### Document section:
==============================

Jeffrey Doucette (born November 25, 1947) is an American character actor. Growing up in Milwaukee, Wisconsin, he was the second of eight children born to Elizabeth (Betty Andres) and William (Bill) Doucette. Jeffrey attended Marquette University High School and Lewis University in Romeoville, Illinois, where he became the first theater major and helped build the theater and theater program. He studied theater and graduated from Northern Illinois University.

In 1974, Doucette moved to Chicago and joined the Second City Touring Company, where he met his future comedy partner, Ernst Emling, and formed the comedy duo Jeff and Ernst. Within two months, the pair were signed by the William Morris Agency and toured the country with folk singer Bob Gibson. 

They opened in larger venues for acts including Barry Manilow and The Spinners. In 1976, Doucette and Emling moved to Los Angeles and joined other young comics in building the foundation for the comedy boom of the 1980s, such as Freddie Prinze; Jay Leno; David Letterman; Richard Lewis; Robin Williams; Michael Keaton; Jim Varney; and Andy Kaufman. After many appearances on variety and talk shows, the pair made their first appearance on The Tonight Show Starring Johnny Carson in 1977.

Doucette has appeared in over 92 films and television series, including Splash, All The Way, The Dentist 2, Desperate Housewives, Weird Science, Newhart, Alien Nation, Townies, Dog With A Blog, 3rd Rock from the Sun, ER, That '70s Show and Beverly Hills 90210. He has been a voice artist in many television commercials and cartoons.

Doucette was the main antagonist in the Bollywood film Hisss and appeared in the Disney World attraction Cranium Command.

==============================

### Entries provided:

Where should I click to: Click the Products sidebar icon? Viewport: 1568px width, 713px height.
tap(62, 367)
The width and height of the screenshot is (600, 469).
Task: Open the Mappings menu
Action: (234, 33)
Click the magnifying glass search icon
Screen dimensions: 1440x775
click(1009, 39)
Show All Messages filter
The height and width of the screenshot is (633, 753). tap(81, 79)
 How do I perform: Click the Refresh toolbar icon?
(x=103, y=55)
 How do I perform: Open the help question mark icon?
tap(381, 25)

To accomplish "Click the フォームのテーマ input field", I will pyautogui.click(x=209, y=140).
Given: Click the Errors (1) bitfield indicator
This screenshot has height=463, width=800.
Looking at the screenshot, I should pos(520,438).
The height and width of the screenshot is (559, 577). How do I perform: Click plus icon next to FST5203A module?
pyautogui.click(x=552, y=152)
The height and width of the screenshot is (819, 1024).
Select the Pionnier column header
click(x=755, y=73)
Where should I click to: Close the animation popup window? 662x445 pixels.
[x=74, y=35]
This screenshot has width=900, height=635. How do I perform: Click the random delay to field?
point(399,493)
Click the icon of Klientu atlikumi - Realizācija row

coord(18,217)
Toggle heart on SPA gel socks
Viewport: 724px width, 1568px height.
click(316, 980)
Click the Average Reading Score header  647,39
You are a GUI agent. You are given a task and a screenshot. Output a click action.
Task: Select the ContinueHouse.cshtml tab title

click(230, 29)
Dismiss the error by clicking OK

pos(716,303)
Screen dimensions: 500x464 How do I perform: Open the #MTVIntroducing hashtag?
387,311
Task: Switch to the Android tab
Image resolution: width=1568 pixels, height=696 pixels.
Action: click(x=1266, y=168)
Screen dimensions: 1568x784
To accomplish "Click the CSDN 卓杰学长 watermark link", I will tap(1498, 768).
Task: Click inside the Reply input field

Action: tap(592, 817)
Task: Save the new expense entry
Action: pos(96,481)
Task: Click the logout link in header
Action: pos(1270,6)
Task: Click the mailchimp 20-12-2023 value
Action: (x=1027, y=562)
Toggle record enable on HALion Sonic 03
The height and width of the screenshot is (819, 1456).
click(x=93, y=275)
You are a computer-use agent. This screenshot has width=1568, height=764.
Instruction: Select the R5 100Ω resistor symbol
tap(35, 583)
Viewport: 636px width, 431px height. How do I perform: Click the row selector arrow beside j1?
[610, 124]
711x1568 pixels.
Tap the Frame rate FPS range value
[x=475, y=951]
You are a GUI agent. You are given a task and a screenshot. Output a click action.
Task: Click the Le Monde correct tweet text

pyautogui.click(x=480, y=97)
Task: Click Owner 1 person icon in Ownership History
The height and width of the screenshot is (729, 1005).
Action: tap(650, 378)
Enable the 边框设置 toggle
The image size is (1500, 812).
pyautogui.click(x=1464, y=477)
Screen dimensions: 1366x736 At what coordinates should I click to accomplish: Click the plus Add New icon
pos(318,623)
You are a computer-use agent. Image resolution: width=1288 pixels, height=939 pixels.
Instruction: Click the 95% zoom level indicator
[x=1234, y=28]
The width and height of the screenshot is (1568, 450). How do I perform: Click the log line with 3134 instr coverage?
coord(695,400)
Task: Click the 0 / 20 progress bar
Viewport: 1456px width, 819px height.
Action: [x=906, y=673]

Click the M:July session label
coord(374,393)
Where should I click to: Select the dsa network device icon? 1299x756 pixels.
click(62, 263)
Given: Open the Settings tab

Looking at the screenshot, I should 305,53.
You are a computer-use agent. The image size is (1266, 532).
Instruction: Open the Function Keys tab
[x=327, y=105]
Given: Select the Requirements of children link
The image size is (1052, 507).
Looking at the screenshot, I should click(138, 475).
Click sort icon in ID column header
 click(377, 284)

==============================

### Required actions:
1/ State whether each statement agrees with the Jeffrey Doucette biography, answering yes or no and quoting the deciding words: (a) Doucette was the eldest of eight children. (b) The duo Jeff and Ernst were signed by the William Morris Agency within two months. (c) Doucette and Emling moved to Los Angeles in 1976.
2/ Change part of the Jeffrey Doucette biography by replacing "Bollywood" with "Indian". Begin at the words "Doucette has appeared" and stop after "attraction Cranium Command.".
3/ According to the Jeffrey Doucette biography, from which university did Doucette graduate?
The entries are separate material, unrelated to the Jeffrey Doucette biography.

### The solutions:
1/
(a) No: "he was the second of eight children"
(b) Yes: "Within two months, the pair were signed by the William Morris Agency"
(c) Yes: "In 1976, Doucette and Emling moved to Los Angeles"

2/
Doucette has appeared in over 92 films and television series, including Splash, All The Way, The Dentist 2, Desperate Housewives, Weird Science, Newhart, Alien Nation, Townies, Dog With A Blog, 3rd Rock from the Sun, ER, That '70s Show and Beverly Hills 90210. He has been a voice artist in many television commercials and cartoons.

Doucette was the main antagonist in the Indian film Hisss and appeared in the Disney World attraction Cranium Command.

3/ Northern Illinois University